Wednesday, February 22, 2012

Rice Tub

Im not a crafty mom, (i have boys, we play outside) but i am a mom who is into the latest and greatest sensory/brain building/creative activities.
Im also into natural play. So if the two go hand in hand, its even better! Trendy, i know.

Ive been hearing a lot of great things about "rice tubs". Great calming activity, yet brain stimulating at the same time. Used by a lot of professional child psychologists....blah blah blah.
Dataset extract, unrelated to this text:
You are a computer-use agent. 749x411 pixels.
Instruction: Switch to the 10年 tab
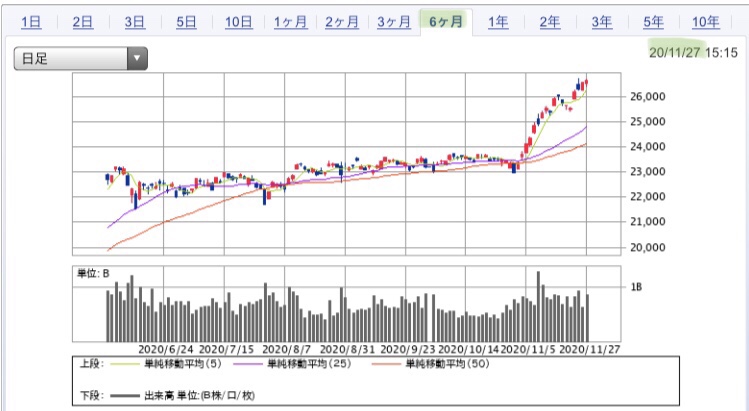tap(705, 22)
I got to work and created a pretty awesome rice tub for Forest to enjoy. I got a little instructional help from a blog that was passed along to me. The woman who has the blog is a complete organizational, have your child do something educational every second of the day, lover of structure, above public school, does a family actually live in that house, nut job type of woman. However, she has a few creative ideas to offer. Its a neat activity that Forest can do inside or outside on the patio. And its currently keeping him busy while i write this blog post.
He helped with the dying process and helped me choose what colors we should use.
Here are some pictures of how it turned out!
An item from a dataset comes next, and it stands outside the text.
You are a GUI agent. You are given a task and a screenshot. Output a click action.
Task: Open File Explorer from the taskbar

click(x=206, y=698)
Dying a batch of blue rice


Finished product. We did a multi-colored tub

We even some left over to make a mini tub for our friend

Thoroughly enjoying it! He likes to bury his animals

Monday, February 13, 2012

"Parenting means sacrifice. It seems that every couple of years some one comes out with a psychological or sociological study showing that parents have higher levels of anxiety and depression than those without children. I dont dispute those studies at all. The question, though, is, why is there such anxiety, such sadness, in the lives of parents?
I hope i dont succumb to the sin of anxiety or lack of trust in God. But i do worry about my sons.
I hope for the best for them. I felt conviction of sin when i snapped at someone, but i never felt the depression that comes with realizing that ive snapped at one of my sons. I feel sorry for a young man whos been rejected by the woman he thought was meant to be his wife, but ive never cried about it. I can imagine myself weeping behind closed doors, though, if it ever happened to my son.
Ive always loathed child molesters and raged against the way the courts and churches so often coddle them. But ive never had my blood pressure accelerate the way it does when a socially awkward, creepily friendly man kneels to talk to my kids.
Having a baby yanks one into a while new world of responsibility for shaping a life, a family, a future."